- Opening Delimiter -

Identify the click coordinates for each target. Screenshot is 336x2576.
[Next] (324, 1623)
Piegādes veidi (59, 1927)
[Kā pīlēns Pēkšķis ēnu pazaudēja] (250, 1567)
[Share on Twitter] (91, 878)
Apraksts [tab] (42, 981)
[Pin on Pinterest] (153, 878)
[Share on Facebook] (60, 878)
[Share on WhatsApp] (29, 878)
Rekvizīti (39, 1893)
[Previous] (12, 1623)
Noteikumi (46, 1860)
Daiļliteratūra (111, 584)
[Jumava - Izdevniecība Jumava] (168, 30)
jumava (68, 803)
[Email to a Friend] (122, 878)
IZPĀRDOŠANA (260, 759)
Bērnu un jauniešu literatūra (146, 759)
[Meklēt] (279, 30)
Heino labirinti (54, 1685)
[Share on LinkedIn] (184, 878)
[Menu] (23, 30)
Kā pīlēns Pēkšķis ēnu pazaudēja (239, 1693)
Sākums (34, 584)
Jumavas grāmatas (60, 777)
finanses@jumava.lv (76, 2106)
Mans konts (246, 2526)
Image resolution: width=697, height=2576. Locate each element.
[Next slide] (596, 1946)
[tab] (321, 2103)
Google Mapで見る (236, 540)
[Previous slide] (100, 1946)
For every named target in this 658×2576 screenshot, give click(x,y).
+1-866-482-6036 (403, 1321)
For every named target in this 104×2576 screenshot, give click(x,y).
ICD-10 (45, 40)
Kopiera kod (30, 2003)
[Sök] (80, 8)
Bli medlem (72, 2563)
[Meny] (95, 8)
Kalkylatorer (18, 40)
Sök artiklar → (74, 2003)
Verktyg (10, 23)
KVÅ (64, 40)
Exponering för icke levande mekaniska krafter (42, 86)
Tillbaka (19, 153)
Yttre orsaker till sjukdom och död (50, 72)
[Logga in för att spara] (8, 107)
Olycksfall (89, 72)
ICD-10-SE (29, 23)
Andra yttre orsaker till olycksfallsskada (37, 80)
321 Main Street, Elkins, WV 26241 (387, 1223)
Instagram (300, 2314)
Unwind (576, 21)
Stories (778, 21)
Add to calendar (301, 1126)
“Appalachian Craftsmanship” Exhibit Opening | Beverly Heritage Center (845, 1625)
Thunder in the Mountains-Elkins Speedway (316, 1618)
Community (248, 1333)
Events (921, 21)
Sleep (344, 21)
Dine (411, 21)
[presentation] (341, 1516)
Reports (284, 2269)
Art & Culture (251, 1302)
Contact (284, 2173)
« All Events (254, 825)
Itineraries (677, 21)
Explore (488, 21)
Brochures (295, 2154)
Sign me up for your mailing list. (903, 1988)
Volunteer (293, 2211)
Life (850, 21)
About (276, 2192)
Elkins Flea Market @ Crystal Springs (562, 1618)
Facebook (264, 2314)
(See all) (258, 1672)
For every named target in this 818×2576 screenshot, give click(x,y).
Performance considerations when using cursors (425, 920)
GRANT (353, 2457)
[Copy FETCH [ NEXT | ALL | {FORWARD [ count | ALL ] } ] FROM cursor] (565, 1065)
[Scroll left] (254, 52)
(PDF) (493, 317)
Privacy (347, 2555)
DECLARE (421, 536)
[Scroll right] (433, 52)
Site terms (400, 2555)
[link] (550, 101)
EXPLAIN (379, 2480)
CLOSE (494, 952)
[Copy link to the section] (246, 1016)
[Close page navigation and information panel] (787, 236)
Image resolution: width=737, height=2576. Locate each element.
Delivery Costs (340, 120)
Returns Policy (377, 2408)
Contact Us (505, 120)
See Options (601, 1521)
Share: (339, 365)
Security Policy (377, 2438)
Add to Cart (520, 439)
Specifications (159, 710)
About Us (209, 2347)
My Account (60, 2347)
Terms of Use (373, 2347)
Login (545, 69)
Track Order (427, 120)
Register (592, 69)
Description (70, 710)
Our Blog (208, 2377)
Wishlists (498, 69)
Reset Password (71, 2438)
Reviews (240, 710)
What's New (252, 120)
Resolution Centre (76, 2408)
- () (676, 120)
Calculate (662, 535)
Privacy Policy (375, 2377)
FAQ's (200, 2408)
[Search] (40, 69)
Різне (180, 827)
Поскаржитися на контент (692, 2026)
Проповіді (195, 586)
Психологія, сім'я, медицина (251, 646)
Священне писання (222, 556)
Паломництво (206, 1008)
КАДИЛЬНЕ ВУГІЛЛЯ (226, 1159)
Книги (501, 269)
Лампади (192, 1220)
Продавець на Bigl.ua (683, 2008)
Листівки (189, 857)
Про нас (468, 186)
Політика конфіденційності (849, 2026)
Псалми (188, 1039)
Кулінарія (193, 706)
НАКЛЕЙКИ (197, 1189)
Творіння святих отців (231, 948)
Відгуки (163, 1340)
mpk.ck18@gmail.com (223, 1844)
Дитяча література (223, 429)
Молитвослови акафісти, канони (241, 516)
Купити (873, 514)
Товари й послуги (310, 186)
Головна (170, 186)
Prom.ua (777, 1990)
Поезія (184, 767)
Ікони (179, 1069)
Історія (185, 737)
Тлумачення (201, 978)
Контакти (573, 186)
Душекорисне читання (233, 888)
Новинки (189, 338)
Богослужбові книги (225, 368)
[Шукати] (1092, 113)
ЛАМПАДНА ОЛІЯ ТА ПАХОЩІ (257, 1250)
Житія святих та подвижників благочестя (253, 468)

- Closing Delimiter -

Return the records exactly, every line included.

Identify the click coordinates for each target. Screenshot is 336x2576.
[Next] (324, 1623)
Piegādes veidi (59, 1927)
[Kā pīlēns Pēkšķis ēnu pazaudēja] (250, 1567)
[Share on Twitter] (91, 878)
Apraksts [tab] (42, 981)
[Pin on Pinterest] (153, 878)
[Share on Facebook] (60, 878)
[Share on WhatsApp] (29, 878)
Rekvizīti (39, 1893)
[Previous] (12, 1623)
Noteikumi (46, 1860)
Daiļliteratūra (111, 584)
[Jumava - Izdevniecība Jumava] (168, 30)
jumava (68, 803)
[Email to a Friend] (122, 878)
IZPĀRDOŠANA (260, 759)
Bērnu un jauniešu literatūra (146, 759)
[Meklēt] (279, 30)
Heino labirinti (54, 1685)
[Share on LinkedIn] (184, 878)
[Menu] (23, 30)
Kā pīlēns Pēkšķis ēnu pazaudēja (239, 1693)
Sākums (34, 584)
Jumavas grāmatas (60, 777)
finanses@jumava.lv (76, 2106)
Mans konts (246, 2526)
Image resolution: width=697, height=2576. Locate each element.
[Next slide] (596, 1946)
[tab] (321, 2103)
Google Mapで見る (236, 540)
[Previous slide] (100, 1946)
For every named target in this 658×2576 screenshot, give click(x,y).
+1-866-482-6036 (403, 1321)
For every named target in this 104×2576 screenshot, give click(x,y).
ICD-10 (45, 40)
Kopiera kod (30, 2003)
[Sök] (80, 8)
Bli medlem (72, 2563)
[Meny] (95, 8)
Kalkylatorer (18, 40)
Sök artiklar → (74, 2003)
Verktyg (10, 23)
KVÅ (64, 40)
Exponering för icke levande mekaniska krafter (42, 86)
Tillbaka (19, 153)
Yttre orsaker till sjukdom och död (50, 72)
[Logga in för att spara] (8, 107)
Olycksfall (89, 72)
ICD-10-SE (29, 23)
Andra yttre orsaker till olycksfallsskada (37, 80)
321 Main Street, Elkins, WV 26241 (387, 1223)
Instagram (300, 2314)
Unwind (576, 21)
Stories (778, 21)
Add to calendar (301, 1126)
“Appalachian Craftsmanship” Exhibit Opening | Beverly Heritage Center (845, 1625)
Thunder in the Mountains-Elkins Speedway (316, 1618)
Community (248, 1333)
Events (921, 21)
Sleep (344, 21)
Dine (411, 21)
[presentation] (341, 1516)
Reports (284, 2269)
Art & Culture (251, 1302)
Contact (284, 2173)
« All Events (254, 825)
Itineraries (677, 21)
Explore (488, 21)
Brochures (295, 2154)
Sign me up for your mailing list. (903, 1988)
Volunteer (293, 2211)
Life (850, 21)
About (276, 2192)
Elkins Flea Market @ Crystal Springs (562, 1618)
Facebook (264, 2314)
(See all) (258, 1672)
For every named target in this 818×2576 screenshot, give click(x,y).
Performance considerations when using cursors (425, 920)
GRANT (353, 2457)
[Copy FETCH [ NEXT | ALL | {FORWARD [ count | ALL ] } ] FROM cursor] (565, 1065)
[Scroll left] (254, 52)
(PDF) (493, 317)
Privacy (347, 2555)
DECLARE (421, 536)
[Scroll right] (433, 52)
Site terms (400, 2555)
[link] (550, 101)
EXPLAIN (379, 2480)
CLOSE (494, 952)
[Copy link to the section] (246, 1016)
[Close page navigation and information panel] (787, 236)
Image resolution: width=737, height=2576. Locate each element.
Delivery Costs (340, 120)
Returns Policy (377, 2408)
Contact Us (505, 120)
See Options (601, 1521)
Share: (339, 365)
Security Policy (377, 2438)
Add to Cart (520, 439)
Specifications (159, 710)
About Us (209, 2347)
My Account (60, 2347)
Terms of Use (373, 2347)
Login (545, 69)
Track Order (427, 120)
Register (592, 69)
Description (70, 710)
Our Blog (208, 2377)
Wishlists (498, 69)
Reset Password (71, 2438)
Reviews (240, 710)
What's New (252, 120)
Resolution Centre (76, 2408)
- () (676, 120)
Calculate (662, 535)
Privacy Policy (375, 2377)
FAQ's (200, 2408)
[Search] (40, 69)
Різне (180, 827)
Поскаржитися на контент (692, 2026)
Проповіді (195, 586)
Психологія, сім'я, медицина (251, 646)
Священне писання (222, 556)
Паломництво (206, 1008)
КАДИЛЬНЕ ВУГІЛЛЯ (226, 1159)
Книги (501, 269)
Лампади (192, 1220)
Продавець на Bigl.ua (683, 2008)
Листівки (189, 857)
Про нас (468, 186)
Політика конфіденційності (849, 2026)
Псалми (188, 1039)
Кулінарія (193, 706)
НАКЛЕЙКИ (197, 1189)
Творіння святих отців (231, 948)
Відгуки (163, 1340)
mpk.ck18@gmail.com (223, 1844)
Дитяча література (223, 429)
Молитвослови акафісти, канони (241, 516)
Купити (873, 514)
Товари й послуги (310, 186)
Головна (170, 186)
Prom.ua (777, 1990)
Поезія (184, 767)
Ікони (179, 1069)
Історія (185, 737)
Тлумачення (201, 978)
Контакти (573, 186)
Душекорисне читання (233, 888)
Новинки (189, 338)
Богослужбові книги (225, 368)
[Шукати] (1092, 113)
ЛАМПАДНА ОЛІЯ ТА ПАХОЩІ (257, 1250)
Житія святих та подвижників благочестя (253, 468)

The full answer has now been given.